Objective:
Write out the entries again, switching "GUI agent" to "screen agent" wherever it appears and leaving everything else unchanged.

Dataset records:
* * * * * * * * *

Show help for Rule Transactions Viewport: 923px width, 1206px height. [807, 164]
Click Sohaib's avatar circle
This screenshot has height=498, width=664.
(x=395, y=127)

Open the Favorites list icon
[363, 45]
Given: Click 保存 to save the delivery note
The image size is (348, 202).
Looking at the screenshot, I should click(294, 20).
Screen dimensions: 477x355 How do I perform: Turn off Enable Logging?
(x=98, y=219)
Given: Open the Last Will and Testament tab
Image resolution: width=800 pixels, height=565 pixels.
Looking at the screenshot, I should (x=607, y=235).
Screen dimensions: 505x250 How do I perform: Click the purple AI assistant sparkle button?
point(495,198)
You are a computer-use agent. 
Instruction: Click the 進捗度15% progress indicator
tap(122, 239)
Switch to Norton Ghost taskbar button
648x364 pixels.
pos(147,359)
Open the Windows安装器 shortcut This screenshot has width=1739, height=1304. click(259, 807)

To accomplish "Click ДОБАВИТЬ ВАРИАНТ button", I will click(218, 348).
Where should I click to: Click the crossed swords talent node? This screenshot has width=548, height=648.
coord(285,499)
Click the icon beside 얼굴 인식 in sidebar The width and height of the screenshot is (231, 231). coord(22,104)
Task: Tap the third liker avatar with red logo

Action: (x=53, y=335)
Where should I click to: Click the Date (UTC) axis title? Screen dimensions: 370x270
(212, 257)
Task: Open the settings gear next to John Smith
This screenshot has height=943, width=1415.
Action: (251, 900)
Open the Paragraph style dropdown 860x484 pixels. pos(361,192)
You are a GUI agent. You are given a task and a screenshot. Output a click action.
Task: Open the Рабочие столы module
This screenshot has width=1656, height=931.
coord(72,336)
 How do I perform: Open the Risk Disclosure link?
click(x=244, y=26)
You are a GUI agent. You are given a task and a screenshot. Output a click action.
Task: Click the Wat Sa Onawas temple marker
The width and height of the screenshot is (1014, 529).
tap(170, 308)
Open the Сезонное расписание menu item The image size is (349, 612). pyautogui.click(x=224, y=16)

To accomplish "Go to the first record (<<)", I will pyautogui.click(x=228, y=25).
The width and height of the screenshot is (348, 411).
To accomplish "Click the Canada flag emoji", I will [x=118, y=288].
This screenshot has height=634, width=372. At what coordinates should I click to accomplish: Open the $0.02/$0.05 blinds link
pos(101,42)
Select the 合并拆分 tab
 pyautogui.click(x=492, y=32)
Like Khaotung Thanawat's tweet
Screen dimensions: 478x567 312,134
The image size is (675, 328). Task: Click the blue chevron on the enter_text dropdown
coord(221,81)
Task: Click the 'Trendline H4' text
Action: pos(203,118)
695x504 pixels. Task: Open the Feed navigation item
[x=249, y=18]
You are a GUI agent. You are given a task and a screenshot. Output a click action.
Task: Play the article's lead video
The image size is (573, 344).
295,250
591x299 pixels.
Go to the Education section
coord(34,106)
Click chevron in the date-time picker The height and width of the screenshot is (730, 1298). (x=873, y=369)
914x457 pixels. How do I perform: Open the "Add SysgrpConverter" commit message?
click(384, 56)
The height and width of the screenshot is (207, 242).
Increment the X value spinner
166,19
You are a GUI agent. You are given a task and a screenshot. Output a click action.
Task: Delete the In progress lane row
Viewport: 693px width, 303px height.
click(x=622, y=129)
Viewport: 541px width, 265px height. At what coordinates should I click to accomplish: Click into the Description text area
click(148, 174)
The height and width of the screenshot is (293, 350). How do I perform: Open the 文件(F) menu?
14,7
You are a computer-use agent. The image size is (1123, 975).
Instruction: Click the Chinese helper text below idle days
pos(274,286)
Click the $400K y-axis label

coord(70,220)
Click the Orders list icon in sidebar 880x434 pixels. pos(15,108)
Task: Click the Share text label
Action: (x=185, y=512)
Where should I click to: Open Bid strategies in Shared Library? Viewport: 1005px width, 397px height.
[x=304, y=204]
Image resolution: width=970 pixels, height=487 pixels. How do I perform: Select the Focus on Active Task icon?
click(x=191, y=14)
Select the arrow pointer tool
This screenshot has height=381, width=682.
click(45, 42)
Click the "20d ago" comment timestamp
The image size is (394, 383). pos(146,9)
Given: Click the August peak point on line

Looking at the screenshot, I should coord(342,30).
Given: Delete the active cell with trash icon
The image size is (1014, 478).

* * * * * * * * *

Expected answer:
Show help for Rule Transactions Viewport: 923px width, 1206px height. [807, 164]
Click Sohaib's avatar circle
This screenshot has height=498, width=664.
(x=395, y=127)

Open the Favorites list icon
[363, 45]
Given: Click 保存 to save the delivery note
The image size is (348, 202).
Looking at the screenshot, I should click(294, 20).
Screen dimensions: 477x355 How do I perform: Turn off Enable Logging?
(x=98, y=219)
Given: Open the Last Will and Testament tab
Image resolution: width=800 pixels, height=565 pixels.
Looking at the screenshot, I should (x=607, y=235).
Screen dimensions: 505x250 How do I perform: Click the purple AI assistant sparkle button?
point(495,198)
You are a computer-use agent. 
Instruction: Click the 進捗度15% progress indicator
tap(122, 239)
Switch to Norton Ghost taskbar button
648x364 pixels.
pos(147,359)
Open the Windows安装器 shortcut This screenshot has width=1739, height=1304. click(259, 807)

To accomplish "Click ДОБАВИТЬ ВАРИАНТ button", I will click(218, 348).
Where should I click to: Click the crossed swords talent node? This screenshot has width=548, height=648.
coord(285,499)
Click the icon beside 얼굴 인식 in sidebar The width and height of the screenshot is (231, 231). coord(22,104)
Task: Tap the third liker avatar with red logo

Action: (x=53, y=335)
Where should I click to: Click the Date (UTC) axis title? Screen dimensions: 370x270
(212, 257)
Task: Open the settings gear next to John Smith
This screenshot has height=943, width=1415.
Action: (251, 900)
Open the Paragraph style dropdown 860x484 pixels. pos(361,192)
You are a screen agent. You are given a task and a screenshot. Output a click action.
Task: Open the Рабочие столы module
This screenshot has width=1656, height=931.
coord(72,336)
 How do I perform: Open the Risk Disclosure link?
click(x=244, y=26)
You are a screen agent. You are given a task and a screenshot. Output a click action.
Task: Click the Wat Sa Onawas temple marker
The width and height of the screenshot is (1014, 529).
tap(170, 308)
Open the Сезонное расписание menu item The image size is (349, 612). pyautogui.click(x=224, y=16)

To accomplish "Go to the first record (<<)", I will pyautogui.click(x=228, y=25).
The width and height of the screenshot is (348, 411).
To accomplish "Click the Canada flag emoji", I will [x=118, y=288].
This screenshot has height=634, width=372. At what coordinates should I click to accomplish: Open the $0.02/$0.05 blinds link
pos(101,42)
Select the 合并拆分 tab
 pyautogui.click(x=492, y=32)
Like Khaotung Thanawat's tweet
Screen dimensions: 478x567 312,134
The image size is (675, 328). Task: Click the blue chevron on the enter_text dropdown
coord(221,81)
Task: Click the 'Trendline H4' text
Action: pos(203,118)
695x504 pixels. Task: Open the Feed navigation item
[x=249, y=18]
You are a screen agent. You are given a task and a screenshot. Output a click action.
Task: Play the article's lead video
The image size is (573, 344).
295,250
591x299 pixels.
Go to the Education section
coord(34,106)
Click chevron in the date-time picker The height and width of the screenshot is (730, 1298). (x=873, y=369)
914x457 pixels. How do I perform: Open the "Add SysgrpConverter" commit message?
click(384, 56)
The height and width of the screenshot is (207, 242).
Increment the X value spinner
166,19
You are a screen agent. You are given a task and a screenshot. Output a click action.
Task: Delete the In progress lane row
Viewport: 693px width, 303px height.
click(x=622, y=129)
Viewport: 541px width, 265px height. At what coordinates should I click to accomplish: Click into the Description text area
click(148, 174)
The height and width of the screenshot is (293, 350). How do I perform: Open the 文件(F) menu?
14,7
You are a computer-use agent. The image size is (1123, 975).
Instruction: Click the Chinese helper text below idle days
pos(274,286)
Click the $400K y-axis label

coord(70,220)
Click the Orders list icon in sidebar 880x434 pixels. pos(15,108)
Task: Click the Share text label
Action: (x=185, y=512)
Where should I click to: Open Bid strategies in Shared Library? Viewport: 1005px width, 397px height.
[x=304, y=204]
Image resolution: width=970 pixels, height=487 pixels. How do I perform: Select the Focus on Active Task icon?
click(x=191, y=14)
Select the arrow pointer tool
This screenshot has height=381, width=682.
click(45, 42)
Click the "20d ago" comment timestamp
The image size is (394, 383). pos(146,9)
Given: Click the August peak point on line

Looking at the screenshot, I should coord(342,30).
Given: Delete the active cell with trash icon
The image size is (1014, 478).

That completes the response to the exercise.